米中対立は明らかに中国側が不利です。ファーウェイ問題と金融不安のダブルパンチで、倒産企業債権がGDPの10%にまで迫るほどの経済危機を迎えています。(『勝又壽良の経済時評』勝又壽良)

※本記事は有料メルマガ『勝又壽良の経済時評』2019年8月1日号の一部抜粋です。ご興味をお持ちの方はぜひこの機会にご購読をどうぞ。当月配信済みのバックナンバーもすぐ読めます。

プロフィール:勝又壽良(かつまた ひさよし)
元『週刊東洋経済』編集長。静岡県出身。横浜市立大学商学部卒。経済学博士。1961年4月、東洋経済新報社編集局入社。週刊東洋経済編集長、取締役編集局長、主幹を経て退社。東海大学教養学部教授、教養学部長を歴任して独立。

ファーウェイ問題と金融不安の2大厄災で中国経済は行き詰まり

米中「休戦」の間に中国経済はどんどん悪化

6月末の米中首脳会談によって、米中貿易戦争は「休戦」状態に入っています。
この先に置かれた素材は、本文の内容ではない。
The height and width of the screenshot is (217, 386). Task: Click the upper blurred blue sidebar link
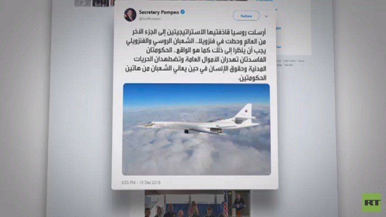(278, 29)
通商協議再開で合意しましたが、ようやく7月末に上海で開かれたという始末です。米中は、互いに相手の出方を窺う様子見の状態です。

米国は、中国の農産物輸入が遅れていると非難しています。中国は、ファーウェイ(華為技術)への輸出禁止の緩和を求めています。互いに、相手国へ要求を出したまま「組み合って」います。

苛立ちを見せる米国トランプ大統領は、「中国は、自分の大統領再選が決まるまで合意を引き延ばす積もりだろう。だが、再選後には中国への条件はさらに引き上げる。あるいは、合意しないで放置する」とまで言い放っています。中国へ圧力を掛けていますが、中国は、「対等な条件」でなければならない、とやり返しています。

中国は、独裁政権ゆえに国内的には強い立場のはずですが、実際は「反習派」や党長老の意見も無視できません。8月に入れば避暑を兼ねて、党幹部と長老を交えた恒例の「北戴河会議」(河北省:非公式)が始まります。党幹部といえども、長老の前に出れば緊張します。昨年は、米国との貿易戦争が厳しく批判され、習氏は劣勢を強いられたほどでした。昨年の例から言えば、今年はさらに不利な状況です。この「北戴河会議」で、今後の方針についての了解を得た後に、米国と交渉するのでしょうか。

習政権が、こうした党内手続きに時間を取られている一方、中国経済の実態は悪化しています。

市場経済の国家であれば、経済データは経済政策決定において、重要な指針になります。中国のような統制経済国家では、悪い経済データが出て来てもさほど悩む気配は見られません。市場機構で処理するのでなく、政治機構で強制的に措置してきた慣例上、「誰かがなんとかするだろう」という高を括っているようです。

その結果が、対GDP比で300%を超える債務総額に膨らんでおり、手の施しようがない事態を招いています。

製造業PMIは50割れ

景気の実勢を示すのが、製造業PMI(購買担当者景気指数)です。7月は49.7で、3ヶ月連続50を割り込みました。これは、景気が縮小過程にあると判断されています。

7月の製造業PMIの中身を詳しく見て行きます。

製造業PMI:49.7(前月比+0.3%)
輸出受注:46.9(前月比+0.6%)
生産:52.1(前月比+0.8%)
雇用:47.1(前月比+0.2%)

サブ指数のなかでは、生産が前月より0.8ポイントも高くなっています。これは、大手国有企業の生産回復が寄与したものです。前月の6月は連休の関係で、7月はその分が「オン」されています。輸出受注と雇用は、50を大きく割っています。輸出受注が芳しくないので、雇用を削っていることが、ともに50を割る理由になっています。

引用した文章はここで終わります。